Exercise goal: Copy the records below line for line, changing nothing.

= = = = = = =

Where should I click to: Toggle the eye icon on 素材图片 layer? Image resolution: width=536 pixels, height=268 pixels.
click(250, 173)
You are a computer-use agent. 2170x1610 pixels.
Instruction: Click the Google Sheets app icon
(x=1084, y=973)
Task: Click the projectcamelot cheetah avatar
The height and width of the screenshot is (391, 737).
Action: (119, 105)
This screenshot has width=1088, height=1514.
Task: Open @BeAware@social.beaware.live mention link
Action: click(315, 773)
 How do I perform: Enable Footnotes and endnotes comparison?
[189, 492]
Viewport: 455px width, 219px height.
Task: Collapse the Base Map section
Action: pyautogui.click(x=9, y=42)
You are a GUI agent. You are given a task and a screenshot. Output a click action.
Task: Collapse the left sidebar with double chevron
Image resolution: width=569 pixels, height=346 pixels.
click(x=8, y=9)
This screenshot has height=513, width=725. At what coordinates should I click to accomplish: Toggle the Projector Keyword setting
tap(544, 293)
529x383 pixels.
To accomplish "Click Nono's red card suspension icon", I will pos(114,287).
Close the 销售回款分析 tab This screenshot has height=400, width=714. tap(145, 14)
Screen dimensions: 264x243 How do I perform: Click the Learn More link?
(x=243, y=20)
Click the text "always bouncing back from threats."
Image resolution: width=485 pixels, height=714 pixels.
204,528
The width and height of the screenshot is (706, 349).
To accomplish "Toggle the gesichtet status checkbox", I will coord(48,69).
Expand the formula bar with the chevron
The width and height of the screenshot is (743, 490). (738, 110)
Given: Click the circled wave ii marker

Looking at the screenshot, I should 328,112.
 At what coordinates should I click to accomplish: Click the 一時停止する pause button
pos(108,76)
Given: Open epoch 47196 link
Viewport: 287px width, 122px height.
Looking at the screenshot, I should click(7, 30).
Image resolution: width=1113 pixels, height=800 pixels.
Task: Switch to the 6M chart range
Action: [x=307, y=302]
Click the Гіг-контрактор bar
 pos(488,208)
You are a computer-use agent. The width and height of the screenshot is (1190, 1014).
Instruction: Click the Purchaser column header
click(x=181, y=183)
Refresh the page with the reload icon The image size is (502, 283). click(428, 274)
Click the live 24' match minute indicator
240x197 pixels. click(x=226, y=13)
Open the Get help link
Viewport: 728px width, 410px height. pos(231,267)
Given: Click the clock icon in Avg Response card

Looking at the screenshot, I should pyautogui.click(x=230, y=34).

= = = = = = =

Output below:
Where should I click to: Toggle the eye icon on 素材图片 layer? Image resolution: width=536 pixels, height=268 pixels.
click(250, 173)
You are a computer-use agent. 2170x1610 pixels.
Instruction: Click the Google Sheets app icon
(x=1084, y=973)
Task: Click the projectcamelot cheetah avatar
The height and width of the screenshot is (391, 737).
Action: (119, 105)
This screenshot has width=1088, height=1514.
Task: Open @BeAware@social.beaware.live mention link
Action: click(315, 773)
 How do I perform: Enable Footnotes and endnotes comparison?
[189, 492]
Viewport: 455px width, 219px height.
Task: Collapse the Base Map section
Action: pyautogui.click(x=9, y=42)
You are a GUI agent. You are given a task and a screenshot. Output a click action.
Task: Collapse the left sidebar with double chevron
Image resolution: width=569 pixels, height=346 pixels.
click(x=8, y=9)
This screenshot has height=513, width=725. At what coordinates should I click to accomplish: Toggle the Projector Keyword setting
tap(544, 293)
529x383 pixels.
To accomplish "Click Nono's red card suspension icon", I will pos(114,287).
Close the 销售回款分析 tab This screenshot has height=400, width=714. tap(145, 14)
Screen dimensions: 264x243 How do I perform: Click the Learn More link?
(x=243, y=20)
Click the text "always bouncing back from threats."
Image resolution: width=485 pixels, height=714 pixels.
204,528
The width and height of the screenshot is (706, 349).
To accomplish "Toggle the gesichtet status checkbox", I will coord(48,69).
Expand the formula bar with the chevron
The width and height of the screenshot is (743, 490). (738, 110)
Given: Click the circled wave ii marker

Looking at the screenshot, I should 328,112.
 At what coordinates should I click to accomplish: Click the 一時停止する pause button
pos(108,76)
Given: Open epoch 47196 link
Viewport: 287px width, 122px height.
Looking at the screenshot, I should click(7, 30).
Image resolution: width=1113 pixels, height=800 pixels.
Task: Switch to the 6M chart range
Action: [x=307, y=302]
Click the Гіг-контрактор bar
 pos(488,208)
You are a computer-use agent. The width and height of the screenshot is (1190, 1014).
Instruction: Click the Purchaser column header
click(x=181, y=183)
Refresh the page with the reload icon The image size is (502, 283). click(428, 274)
Click the live 24' match minute indicator
240x197 pixels. click(x=226, y=13)
Open the Get help link
Viewport: 728px width, 410px height. pos(231,267)
Given: Click the clock icon in Avg Response card

Looking at the screenshot, I should pyautogui.click(x=230, y=34).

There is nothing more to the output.